- **EXERCISE OBJECTIVE**
Please retype the records below exactly, leaving out any pictures.

- **RECORDS PROVIDED**
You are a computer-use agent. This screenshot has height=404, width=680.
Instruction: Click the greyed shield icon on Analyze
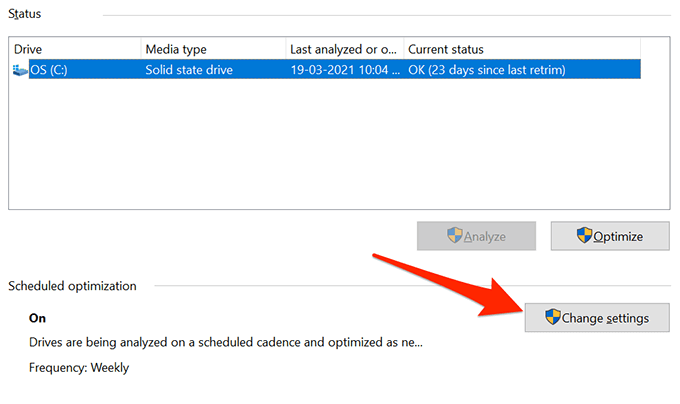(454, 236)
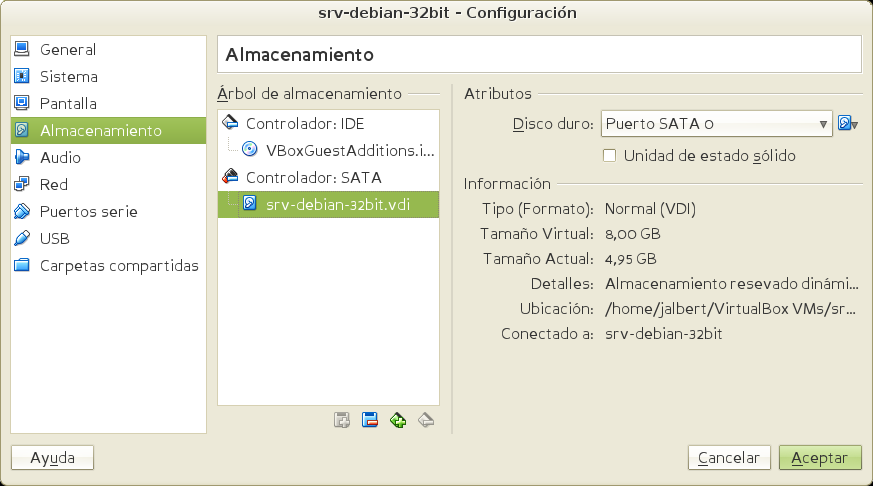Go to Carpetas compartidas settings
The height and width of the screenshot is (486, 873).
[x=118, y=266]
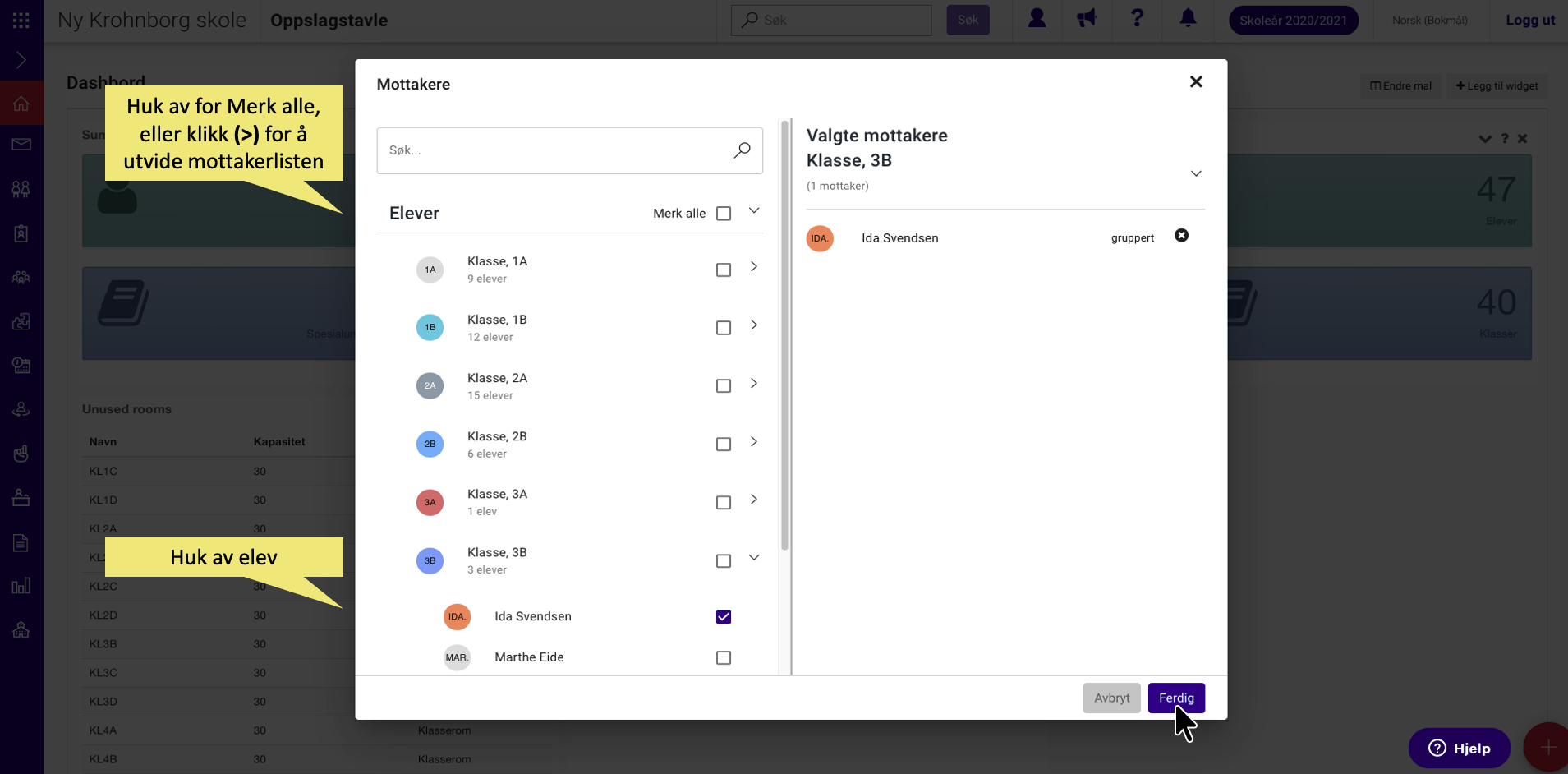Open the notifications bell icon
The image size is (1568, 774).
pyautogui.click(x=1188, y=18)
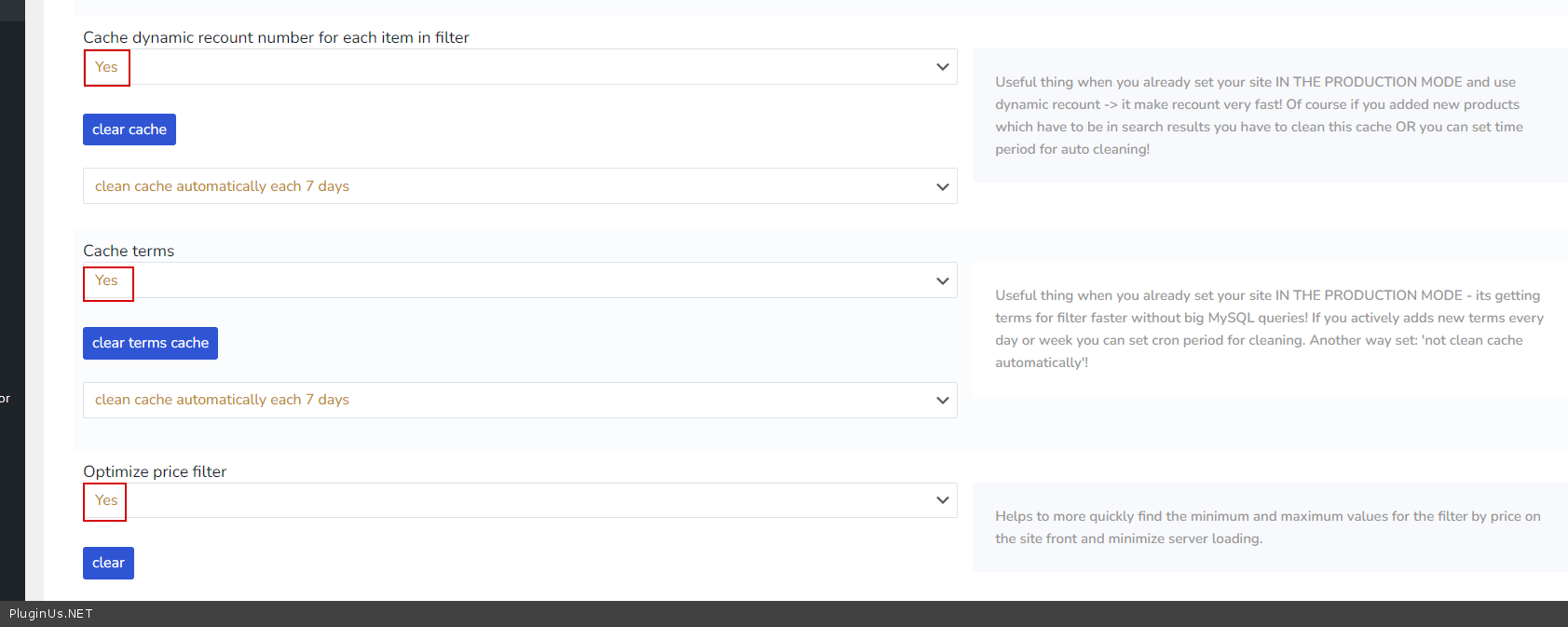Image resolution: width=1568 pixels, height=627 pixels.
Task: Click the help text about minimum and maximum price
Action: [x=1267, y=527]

- **YOUR SOLUTION**
You are a computer-use agent. This screenshot has height=404, width=680.
Instruction: Click the greyed shield icon on Analyze
(454, 236)
Go to Carpetas compartidas settings
The height and width of the screenshot is (486, 873).
[x=118, y=266]
Open the notifications bell icon
The image size is (1568, 774).
pyautogui.click(x=1188, y=18)
Image resolution: width=1568 pixels, height=627 pixels.
Task: Click the help text about minimum and maximum price
Action: [x=1267, y=527]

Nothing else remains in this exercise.